Sebelumnya, Khamenei tidak hadir dalam peringatan Tahun Baru Islam, Muharram, yang telah berlangsung selama tiga malam terakhir di kediamannya di Jalan Palestina. Namun, pada Sabtu ia hadir dalam upacara untuk memperingati pengorbanan Imam Hussain.
Rekaman video yang dibagikan di X oleh akun resmi pemimpin tertinggi menunjukkan audiens di kediaman Imam Khomeini Hosseinieh menyambut Khamenei saat memasuki aula.
Selama konflik 12 hari antara Iran dan Israel bulan lalu, Presiden AS Donald Trump dan Tel Aviv mengancam akan menghabisi Khamenei.
Khamenei menyampaikan beberapa pidato selama serangan terhadap Iran berlangsung. Setelah kesepakatan gencatan senjata dicapai, Iran menuduh Washington terlibat dalam serangan demi mendukung Tel Aviv, yang kemudian direspons Iran dengan serangan balasan.
Tiga malam pertama Muharram tahun ini diadakan di kediaman Khamenei tanpa kehadirannya.

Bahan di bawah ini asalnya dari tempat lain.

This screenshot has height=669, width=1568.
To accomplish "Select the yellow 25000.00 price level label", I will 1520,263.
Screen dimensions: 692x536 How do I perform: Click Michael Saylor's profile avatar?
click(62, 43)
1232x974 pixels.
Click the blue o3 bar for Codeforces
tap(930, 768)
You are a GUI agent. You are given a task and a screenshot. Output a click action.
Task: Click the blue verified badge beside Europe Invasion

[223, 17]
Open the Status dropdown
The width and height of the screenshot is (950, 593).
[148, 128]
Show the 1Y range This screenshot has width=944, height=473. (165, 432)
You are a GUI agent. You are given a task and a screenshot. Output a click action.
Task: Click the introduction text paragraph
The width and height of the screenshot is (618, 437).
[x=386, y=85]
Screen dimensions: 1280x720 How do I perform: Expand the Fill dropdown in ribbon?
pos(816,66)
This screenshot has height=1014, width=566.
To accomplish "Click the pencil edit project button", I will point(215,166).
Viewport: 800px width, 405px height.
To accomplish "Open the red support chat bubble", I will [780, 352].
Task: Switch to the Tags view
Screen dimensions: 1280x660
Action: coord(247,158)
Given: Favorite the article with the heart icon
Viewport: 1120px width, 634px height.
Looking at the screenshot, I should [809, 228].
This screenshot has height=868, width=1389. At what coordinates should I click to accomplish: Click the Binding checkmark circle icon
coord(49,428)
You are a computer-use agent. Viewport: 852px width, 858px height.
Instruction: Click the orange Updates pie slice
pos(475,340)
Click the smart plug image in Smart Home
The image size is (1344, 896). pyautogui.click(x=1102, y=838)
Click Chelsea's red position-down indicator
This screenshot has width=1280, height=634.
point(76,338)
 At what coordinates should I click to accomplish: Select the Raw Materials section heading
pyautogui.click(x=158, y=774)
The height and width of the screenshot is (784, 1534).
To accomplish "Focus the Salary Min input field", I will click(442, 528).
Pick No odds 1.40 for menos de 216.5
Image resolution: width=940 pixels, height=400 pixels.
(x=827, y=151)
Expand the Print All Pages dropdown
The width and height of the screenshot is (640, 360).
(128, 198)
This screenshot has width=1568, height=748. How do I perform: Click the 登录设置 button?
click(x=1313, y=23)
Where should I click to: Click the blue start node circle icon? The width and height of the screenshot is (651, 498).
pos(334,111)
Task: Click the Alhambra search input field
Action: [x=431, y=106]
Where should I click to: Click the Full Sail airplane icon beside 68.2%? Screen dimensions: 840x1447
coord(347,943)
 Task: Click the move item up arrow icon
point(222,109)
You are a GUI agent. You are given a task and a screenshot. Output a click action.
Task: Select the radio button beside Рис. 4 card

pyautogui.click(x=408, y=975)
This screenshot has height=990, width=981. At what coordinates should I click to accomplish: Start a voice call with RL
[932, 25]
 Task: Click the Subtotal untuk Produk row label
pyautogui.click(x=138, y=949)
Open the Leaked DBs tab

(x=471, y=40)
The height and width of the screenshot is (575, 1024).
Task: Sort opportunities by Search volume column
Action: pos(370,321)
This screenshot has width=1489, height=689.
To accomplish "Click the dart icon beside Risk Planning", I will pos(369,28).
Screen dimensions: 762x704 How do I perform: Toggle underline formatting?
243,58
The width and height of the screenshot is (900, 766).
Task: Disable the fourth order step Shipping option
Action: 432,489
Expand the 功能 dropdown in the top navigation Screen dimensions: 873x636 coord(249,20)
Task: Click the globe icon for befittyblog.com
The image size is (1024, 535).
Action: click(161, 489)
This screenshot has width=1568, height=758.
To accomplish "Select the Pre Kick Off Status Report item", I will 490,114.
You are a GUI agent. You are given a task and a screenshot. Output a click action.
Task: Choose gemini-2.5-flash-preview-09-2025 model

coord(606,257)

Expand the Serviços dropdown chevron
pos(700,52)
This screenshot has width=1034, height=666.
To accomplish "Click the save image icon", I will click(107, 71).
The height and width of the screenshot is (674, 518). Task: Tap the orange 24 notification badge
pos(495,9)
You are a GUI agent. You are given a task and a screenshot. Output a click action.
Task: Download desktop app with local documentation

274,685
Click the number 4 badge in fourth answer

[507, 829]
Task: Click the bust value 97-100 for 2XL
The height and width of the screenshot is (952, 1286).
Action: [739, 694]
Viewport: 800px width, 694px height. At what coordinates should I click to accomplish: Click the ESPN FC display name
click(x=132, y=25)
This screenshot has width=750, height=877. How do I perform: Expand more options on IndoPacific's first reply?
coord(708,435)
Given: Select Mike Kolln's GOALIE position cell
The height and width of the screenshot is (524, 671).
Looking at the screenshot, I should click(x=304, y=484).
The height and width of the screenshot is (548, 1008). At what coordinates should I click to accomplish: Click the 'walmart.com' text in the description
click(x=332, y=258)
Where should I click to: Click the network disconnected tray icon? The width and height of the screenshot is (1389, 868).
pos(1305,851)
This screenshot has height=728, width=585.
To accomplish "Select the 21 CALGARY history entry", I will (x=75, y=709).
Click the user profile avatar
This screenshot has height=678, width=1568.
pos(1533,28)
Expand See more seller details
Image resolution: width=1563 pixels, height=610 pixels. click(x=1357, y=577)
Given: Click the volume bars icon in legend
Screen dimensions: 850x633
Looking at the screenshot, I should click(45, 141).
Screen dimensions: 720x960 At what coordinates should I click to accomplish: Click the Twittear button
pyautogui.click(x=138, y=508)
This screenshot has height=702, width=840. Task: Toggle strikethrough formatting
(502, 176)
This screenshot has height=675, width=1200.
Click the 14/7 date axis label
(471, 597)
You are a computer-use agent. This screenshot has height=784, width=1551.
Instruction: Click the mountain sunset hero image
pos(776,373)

Konflik antara Iran dan Israel bermula pada 13 Juni ketika Israel melancarkan serangan udara terhadap fasilitas militer, nuklir, dan sipil Iran, yang mengakibatkan lebih dari 935 korban jiwa. Kementerian Kesehatan Iran melaporkan lebih dari 5.300 orang terluka.
Teheran kemudian membalas dengan meluncurkan serangan rudal dan drone, menewaskan sedikitnya 29 orang dan melukai lebih dari 3.400 lainnya, menurut data dari Universitas Ibrani Yerusalem.
Pemerintah AS membombardir fasilitas nuklir Iran di Fordo, Natanz, dan Isfahan, yang semakin memperburuk konflik.
Konflik ini berakhir dengan kesepakatan gencatan senjata yang didukung oleh AS dan mulai berlaku pada 24 Juni.